More brands are coming to recognise the space afforded by disconnection, and that distinctly analogue formats provide a significant opportunity. For instance, Chiptole’s "Cultivating thought" series put great literature on formerly blank food packaging. The restaurant chain enlisted writers including Jonathan Franzen, Toni Morrison, Neil Gaiman and Malcolm Gladwell to create short essays – fiction and non-fiction – to print on the side of its cups and paper food bags.
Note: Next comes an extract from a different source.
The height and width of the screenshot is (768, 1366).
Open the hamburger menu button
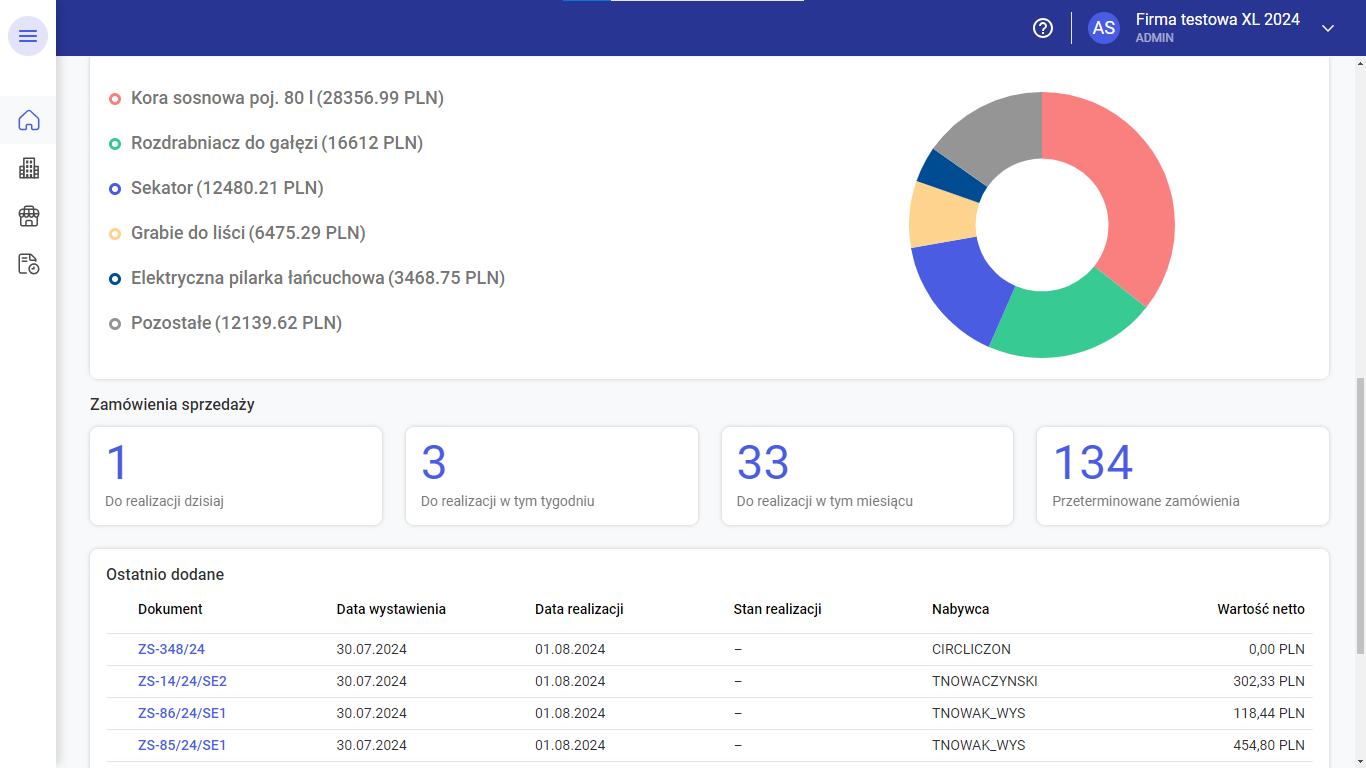28,36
Jon Wilkins, chairman of Karmarama, says this strategy of encouraging consumers to put down their phones for a while can pay dividends. "There are so many ways brands can enrich and improve our lives away from the digital sphere if they start to prioritise people’s spirits and imagination over their data profiles," he adds.
A brand taking this trend to its fullest potential is Omo/Persil. Its provocative global "Free the kids" campaign is based on the insight that the majority of children spend less time outdoors than maximum-security prisoners, with one in two spending an hour or less outside every day. Unilever’s global research revealed significant unease at the role of technology in their children’s lives with one in two parents globally wanting to rebalance their lives to focus less on screens and more on the outside world.
James Hayhurst, global brand equity director at Unilever, believes that brands have a duty to increase their positive social impact, and this lies at the heart of the activity. "Parents say they want their children to spend more time outside; they want more creative and physical play," he adds. "While technology is a wonderful enabler, as with all things in life, we believe a balance of indoor and outdoor play and screen and non-screen time is key."
Unilever’s global survey of more than 12,000 parents showed that concern over the lack of time children have to play outside was universal. MullenLowe London’s Walawalkar, who works on the business, says the insight was remarkably consistent across markets. "The growing desire for green space, unfettered play and simple connection with the natural world goes hand-in-hand with the fear that these are things that our children do not even realise they are missing," she adds.
When maintaining perspective relies so much on our ability to live in the present, it is difficult to dismiss the desire to create space – whether physically or metaphorically – as a niche trend. While global consumers are at different stages in this journey, all roads lead to a fundamental shift in how consumers view the role that marketing technology plays in our lives.
On both a personal and professional level, we must address the constant challenge to "think big-picture" when, in reality, we are flailing around, attempting to meet the competing and expanding demands of modern life. The onus is on brands not to add to these demands, but instead ask themselves "Does it spark joy?" and embrace the beautiful yet unforgiving ethos of the KonMari Method.